--- Was erwartet wird ---
Ordne bitte die Zeilen aller Einträge unten als nummerierte Liste an und lass Leerzeilen weg. Die Bilder kommen nicht in die Antwort.

--- Übungsmaterial ---
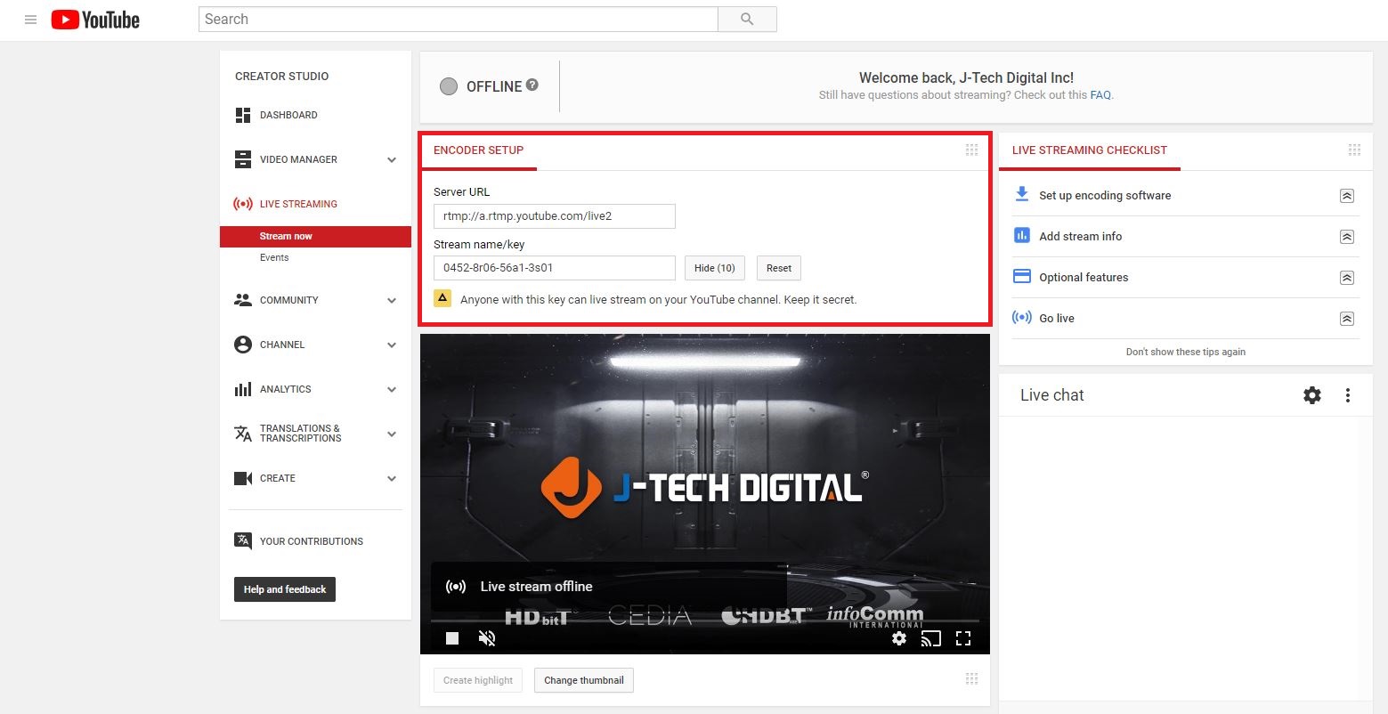Click the Server URL field
The height and width of the screenshot is (714, 1388).
[x=555, y=216]
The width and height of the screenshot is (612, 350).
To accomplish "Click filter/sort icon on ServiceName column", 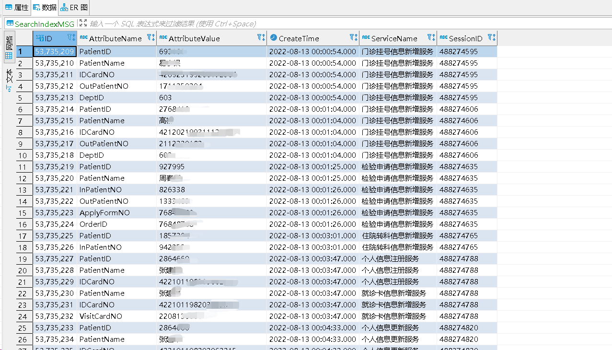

--- Vollständige Antwort ---
1. Click the Server URL field
2. The height and width of the screenshot is (714, 1388).
3. [x=555, y=216]
4. The width and height of the screenshot is (612, 350).
5. To accomplish "Click filter/sort icon on ServiceName column", 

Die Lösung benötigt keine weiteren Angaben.